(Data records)
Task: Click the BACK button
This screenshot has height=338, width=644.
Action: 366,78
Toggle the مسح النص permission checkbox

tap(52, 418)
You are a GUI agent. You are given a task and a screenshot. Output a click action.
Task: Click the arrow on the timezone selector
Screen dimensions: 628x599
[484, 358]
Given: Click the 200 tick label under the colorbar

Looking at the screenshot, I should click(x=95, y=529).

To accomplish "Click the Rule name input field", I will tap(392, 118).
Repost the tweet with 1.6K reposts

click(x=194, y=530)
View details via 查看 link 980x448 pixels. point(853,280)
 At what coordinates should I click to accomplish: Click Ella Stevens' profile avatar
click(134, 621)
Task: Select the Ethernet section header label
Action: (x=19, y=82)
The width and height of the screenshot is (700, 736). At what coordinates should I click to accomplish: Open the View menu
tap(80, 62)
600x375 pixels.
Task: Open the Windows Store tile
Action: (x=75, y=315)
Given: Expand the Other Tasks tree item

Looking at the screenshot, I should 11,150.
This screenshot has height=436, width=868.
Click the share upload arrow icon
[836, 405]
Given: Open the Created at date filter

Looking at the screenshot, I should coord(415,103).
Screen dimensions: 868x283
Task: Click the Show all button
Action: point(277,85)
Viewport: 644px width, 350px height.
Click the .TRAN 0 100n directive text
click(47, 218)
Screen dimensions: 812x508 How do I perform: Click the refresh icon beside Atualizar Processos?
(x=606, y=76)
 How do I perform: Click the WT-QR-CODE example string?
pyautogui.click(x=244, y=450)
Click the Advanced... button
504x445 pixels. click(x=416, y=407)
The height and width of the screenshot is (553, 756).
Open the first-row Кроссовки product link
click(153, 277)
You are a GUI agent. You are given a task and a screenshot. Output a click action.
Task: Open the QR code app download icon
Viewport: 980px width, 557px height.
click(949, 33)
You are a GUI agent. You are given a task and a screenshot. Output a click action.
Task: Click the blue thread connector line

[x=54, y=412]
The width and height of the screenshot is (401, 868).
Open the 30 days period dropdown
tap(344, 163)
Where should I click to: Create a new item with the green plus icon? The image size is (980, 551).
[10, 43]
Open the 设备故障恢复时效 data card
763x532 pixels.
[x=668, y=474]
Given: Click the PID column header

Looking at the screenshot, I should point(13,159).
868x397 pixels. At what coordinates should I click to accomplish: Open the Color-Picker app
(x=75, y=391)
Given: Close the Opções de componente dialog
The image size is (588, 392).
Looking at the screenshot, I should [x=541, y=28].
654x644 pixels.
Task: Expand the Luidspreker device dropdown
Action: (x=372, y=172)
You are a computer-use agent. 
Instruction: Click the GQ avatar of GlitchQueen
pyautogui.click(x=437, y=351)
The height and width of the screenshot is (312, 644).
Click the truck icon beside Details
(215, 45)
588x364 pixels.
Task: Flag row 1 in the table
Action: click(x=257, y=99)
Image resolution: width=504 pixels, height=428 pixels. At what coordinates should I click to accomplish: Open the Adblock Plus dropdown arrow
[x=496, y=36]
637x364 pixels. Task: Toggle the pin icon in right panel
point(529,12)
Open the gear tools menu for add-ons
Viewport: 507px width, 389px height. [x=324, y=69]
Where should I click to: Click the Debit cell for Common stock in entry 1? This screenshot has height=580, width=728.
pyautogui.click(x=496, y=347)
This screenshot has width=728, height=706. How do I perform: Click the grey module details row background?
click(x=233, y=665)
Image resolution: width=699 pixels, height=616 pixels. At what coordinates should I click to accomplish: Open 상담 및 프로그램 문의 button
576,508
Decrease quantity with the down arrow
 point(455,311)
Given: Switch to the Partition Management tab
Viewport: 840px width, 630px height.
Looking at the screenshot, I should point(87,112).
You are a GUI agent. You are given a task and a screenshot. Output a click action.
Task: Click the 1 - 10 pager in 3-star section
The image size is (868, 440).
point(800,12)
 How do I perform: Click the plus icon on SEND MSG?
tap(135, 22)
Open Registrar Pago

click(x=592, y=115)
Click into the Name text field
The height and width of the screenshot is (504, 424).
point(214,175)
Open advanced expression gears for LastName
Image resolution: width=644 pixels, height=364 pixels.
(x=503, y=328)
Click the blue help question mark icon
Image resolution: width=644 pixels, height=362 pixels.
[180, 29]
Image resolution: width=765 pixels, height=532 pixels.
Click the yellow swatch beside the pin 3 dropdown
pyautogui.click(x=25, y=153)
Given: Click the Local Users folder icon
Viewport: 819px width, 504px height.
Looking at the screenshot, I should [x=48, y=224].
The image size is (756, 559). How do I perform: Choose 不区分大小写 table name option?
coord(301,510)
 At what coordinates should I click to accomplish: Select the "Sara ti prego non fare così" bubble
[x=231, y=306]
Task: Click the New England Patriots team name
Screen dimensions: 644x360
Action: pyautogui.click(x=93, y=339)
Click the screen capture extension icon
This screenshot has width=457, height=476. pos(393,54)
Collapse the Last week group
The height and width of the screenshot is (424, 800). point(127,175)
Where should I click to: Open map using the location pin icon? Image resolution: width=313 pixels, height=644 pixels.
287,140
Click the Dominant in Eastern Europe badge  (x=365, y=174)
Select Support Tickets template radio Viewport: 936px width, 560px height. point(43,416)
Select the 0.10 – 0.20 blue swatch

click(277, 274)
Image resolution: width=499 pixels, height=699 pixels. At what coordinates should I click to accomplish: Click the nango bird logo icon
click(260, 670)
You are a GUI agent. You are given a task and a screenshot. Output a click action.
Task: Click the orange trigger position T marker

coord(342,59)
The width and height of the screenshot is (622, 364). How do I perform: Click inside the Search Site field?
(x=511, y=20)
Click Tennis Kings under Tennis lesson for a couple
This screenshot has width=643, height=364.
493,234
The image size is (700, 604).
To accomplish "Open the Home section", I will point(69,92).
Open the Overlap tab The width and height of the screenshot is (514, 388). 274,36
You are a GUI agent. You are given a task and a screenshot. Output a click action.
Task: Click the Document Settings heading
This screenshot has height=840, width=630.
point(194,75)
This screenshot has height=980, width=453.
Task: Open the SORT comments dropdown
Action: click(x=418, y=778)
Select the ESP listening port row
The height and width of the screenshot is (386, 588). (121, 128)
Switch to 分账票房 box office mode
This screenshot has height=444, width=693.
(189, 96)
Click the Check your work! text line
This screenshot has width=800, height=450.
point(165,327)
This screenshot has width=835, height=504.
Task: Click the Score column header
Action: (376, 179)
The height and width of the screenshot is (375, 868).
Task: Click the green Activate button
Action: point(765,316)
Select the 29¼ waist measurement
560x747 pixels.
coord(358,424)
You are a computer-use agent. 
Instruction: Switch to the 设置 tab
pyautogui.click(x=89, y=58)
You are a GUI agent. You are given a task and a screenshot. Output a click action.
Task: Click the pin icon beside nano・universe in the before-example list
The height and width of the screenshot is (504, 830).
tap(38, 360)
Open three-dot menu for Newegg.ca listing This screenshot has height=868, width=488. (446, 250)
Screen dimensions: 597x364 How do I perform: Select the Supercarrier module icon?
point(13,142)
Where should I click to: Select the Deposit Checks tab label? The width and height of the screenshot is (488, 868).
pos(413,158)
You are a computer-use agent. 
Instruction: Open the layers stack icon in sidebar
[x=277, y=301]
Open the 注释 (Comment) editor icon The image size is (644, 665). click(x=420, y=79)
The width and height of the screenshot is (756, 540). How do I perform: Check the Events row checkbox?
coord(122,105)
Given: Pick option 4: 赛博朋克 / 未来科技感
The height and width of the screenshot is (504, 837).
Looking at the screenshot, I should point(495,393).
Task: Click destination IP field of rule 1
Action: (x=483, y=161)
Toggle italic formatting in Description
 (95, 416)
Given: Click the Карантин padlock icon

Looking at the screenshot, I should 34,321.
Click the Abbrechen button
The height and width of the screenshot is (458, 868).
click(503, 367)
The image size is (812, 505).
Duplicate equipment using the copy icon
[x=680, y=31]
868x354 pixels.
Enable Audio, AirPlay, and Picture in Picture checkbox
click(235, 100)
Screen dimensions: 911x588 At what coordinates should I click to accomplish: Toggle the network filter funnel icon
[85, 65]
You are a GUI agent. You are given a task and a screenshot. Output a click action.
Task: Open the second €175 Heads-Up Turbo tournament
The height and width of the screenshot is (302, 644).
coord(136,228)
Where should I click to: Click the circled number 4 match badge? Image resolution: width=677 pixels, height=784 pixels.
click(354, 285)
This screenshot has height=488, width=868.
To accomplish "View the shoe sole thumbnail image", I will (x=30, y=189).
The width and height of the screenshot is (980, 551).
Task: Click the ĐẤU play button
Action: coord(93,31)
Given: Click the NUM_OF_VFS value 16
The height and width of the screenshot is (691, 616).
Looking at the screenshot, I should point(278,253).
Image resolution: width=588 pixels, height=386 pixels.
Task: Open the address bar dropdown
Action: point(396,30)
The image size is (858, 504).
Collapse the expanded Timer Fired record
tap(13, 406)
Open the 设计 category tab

To do:
Return word for word the lines above from the line with "Image resolution: width=699" to the line with "Given: Switch to the Partition Management tab", including both and leaving out all others.

Answer area:
Image resolution: width=699 pixels, height=616 pixels. At what coordinates should I click to accomplish: Open 상담 및 프로그램 문의 button
576,508
Decrease quantity with the down arrow
 point(455,311)
Given: Switch to the Partition Management tab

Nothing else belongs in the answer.